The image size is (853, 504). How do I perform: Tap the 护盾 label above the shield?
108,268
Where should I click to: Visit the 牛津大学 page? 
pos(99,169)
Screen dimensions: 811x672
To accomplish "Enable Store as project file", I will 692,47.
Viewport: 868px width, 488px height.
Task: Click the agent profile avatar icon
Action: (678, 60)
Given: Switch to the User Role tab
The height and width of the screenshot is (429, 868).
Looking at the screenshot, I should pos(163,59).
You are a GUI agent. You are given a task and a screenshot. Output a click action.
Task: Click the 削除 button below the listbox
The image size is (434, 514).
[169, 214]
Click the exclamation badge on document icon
--
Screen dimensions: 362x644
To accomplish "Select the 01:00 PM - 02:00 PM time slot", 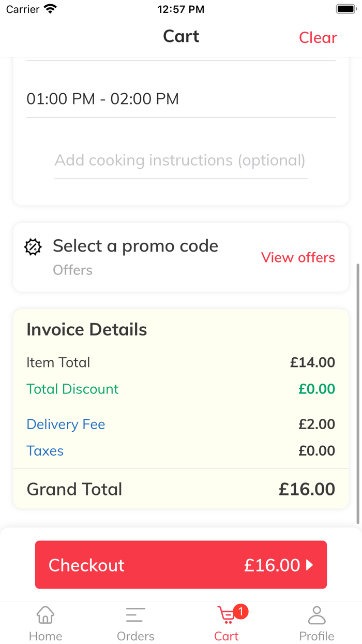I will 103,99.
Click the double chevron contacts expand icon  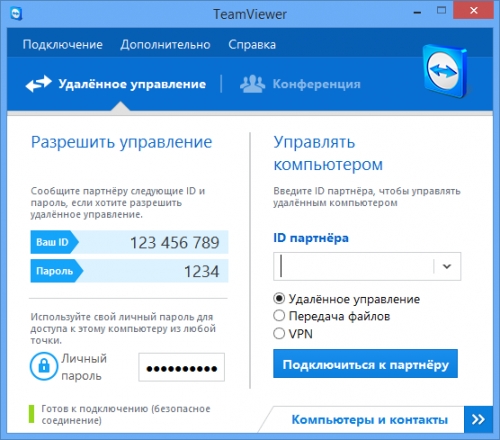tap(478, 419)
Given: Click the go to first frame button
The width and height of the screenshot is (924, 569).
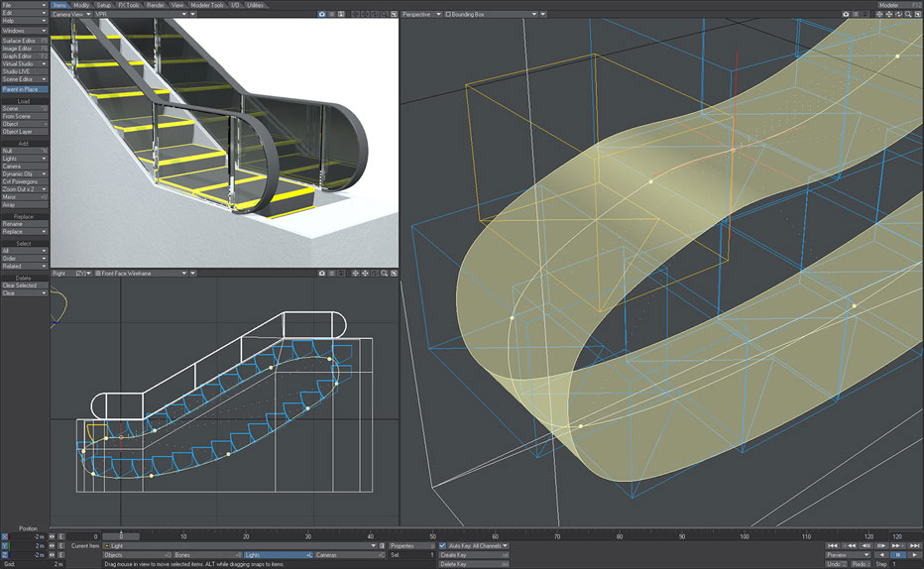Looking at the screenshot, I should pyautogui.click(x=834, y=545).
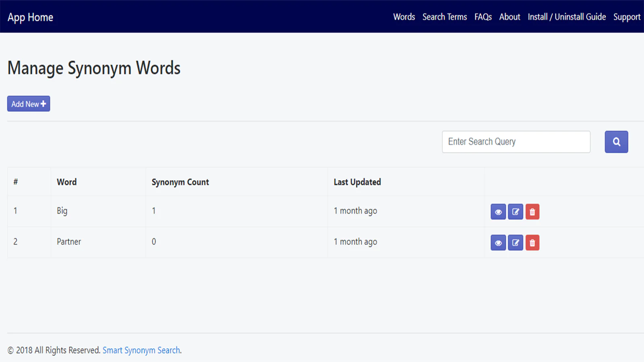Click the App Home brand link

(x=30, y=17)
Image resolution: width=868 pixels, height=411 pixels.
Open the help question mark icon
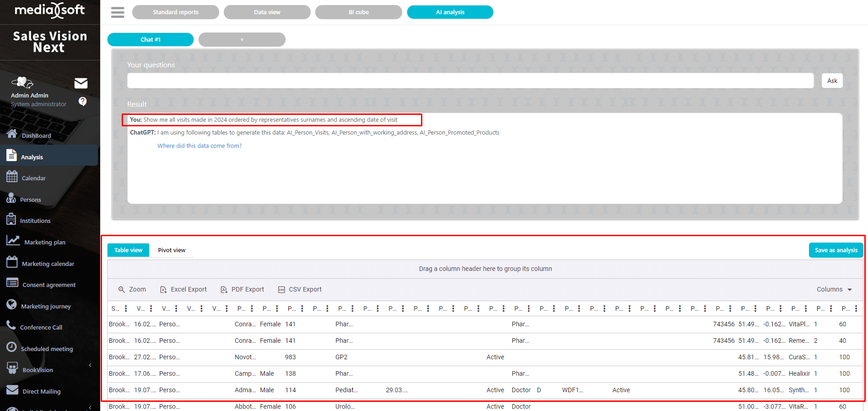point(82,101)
---
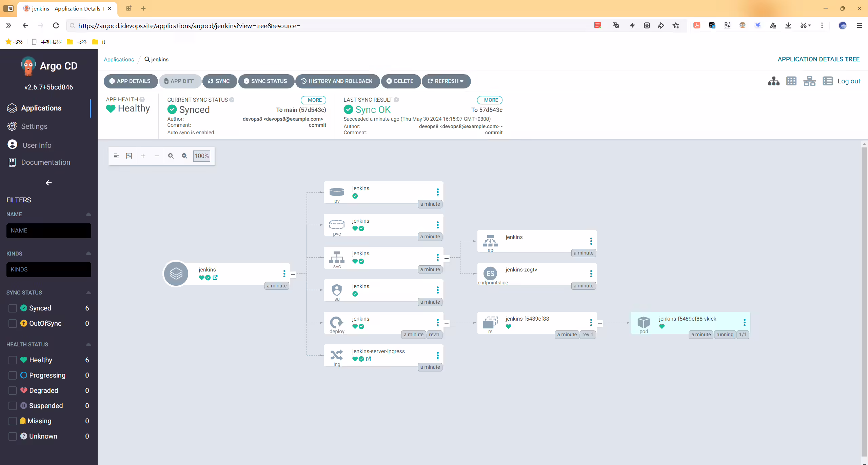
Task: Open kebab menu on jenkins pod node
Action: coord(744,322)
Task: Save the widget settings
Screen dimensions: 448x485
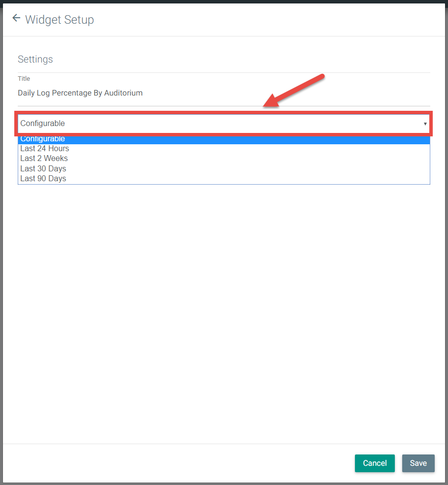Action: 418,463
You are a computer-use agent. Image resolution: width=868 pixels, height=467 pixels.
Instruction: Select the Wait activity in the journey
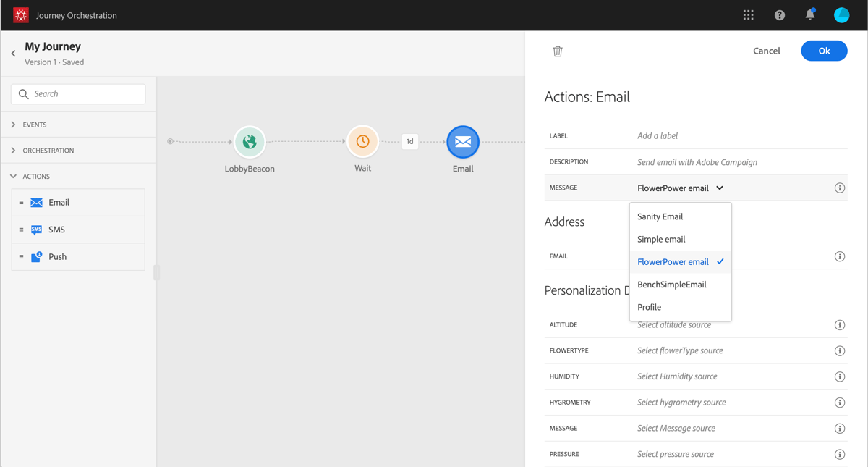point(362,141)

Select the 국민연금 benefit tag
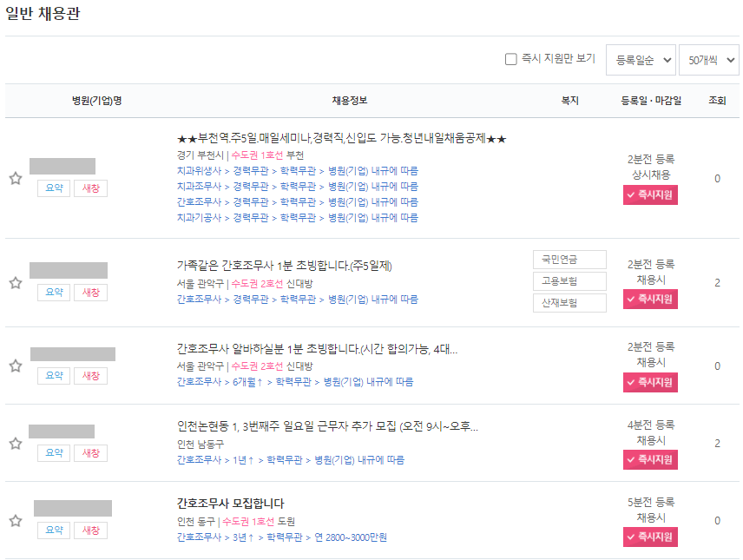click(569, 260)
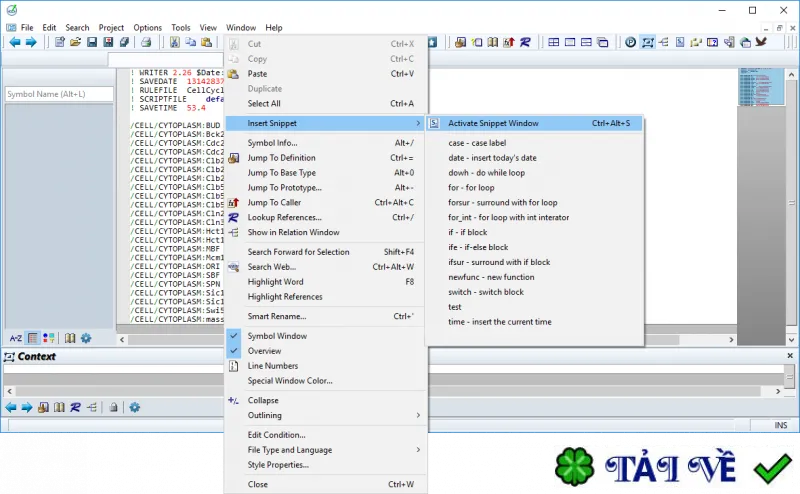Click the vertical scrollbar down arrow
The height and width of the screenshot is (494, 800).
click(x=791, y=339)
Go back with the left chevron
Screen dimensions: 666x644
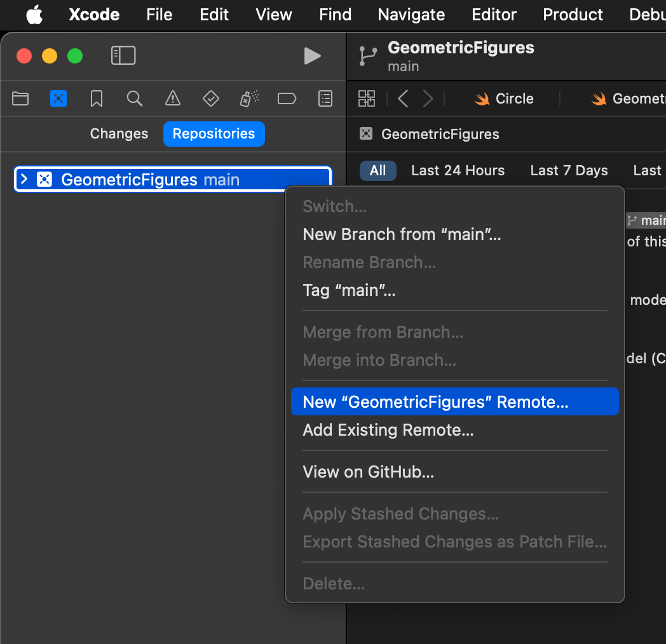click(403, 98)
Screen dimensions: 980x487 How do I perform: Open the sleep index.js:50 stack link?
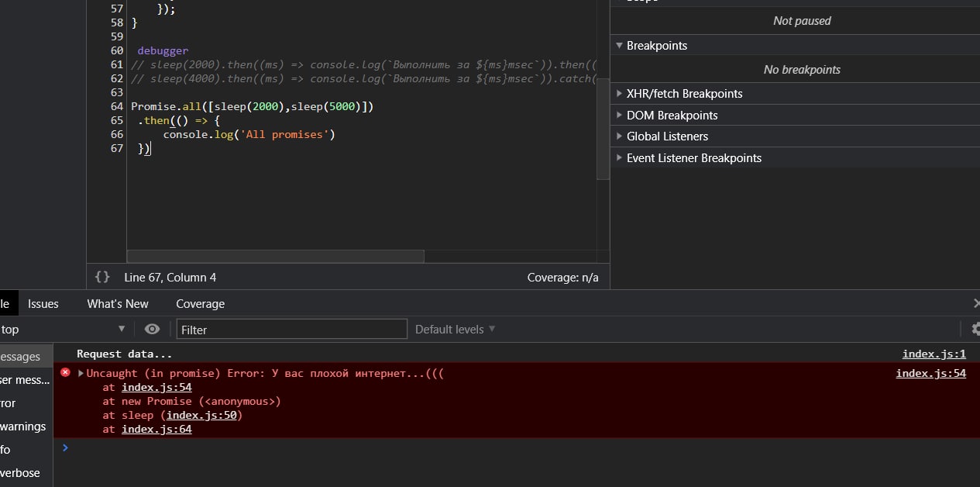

[What you need to do] When you reach the line in the material above that holds "Where should I", begin reproducing lines exactly, and stop after the line that holds "Click the exclamation badge on document icon".

[Output for this task]
Where should I click to: Visit the 牛津大学 page? 
pos(99,169)
Screen dimensions: 811x672
To accomplish "Enable Store as project file", I will 692,47.
Viewport: 868px width, 488px height.
Task: Click the agent profile avatar icon
Action: (678, 60)
Given: Switch to the User Role tab
The height and width of the screenshot is (429, 868).
Looking at the screenshot, I should pos(163,59).
You are a GUI agent. You are given a task and a screenshot. Output a click action.
Task: Click the 削除 button below the listbox
The image size is (434, 514).
[169, 214]
Click the exclamation badge on document icon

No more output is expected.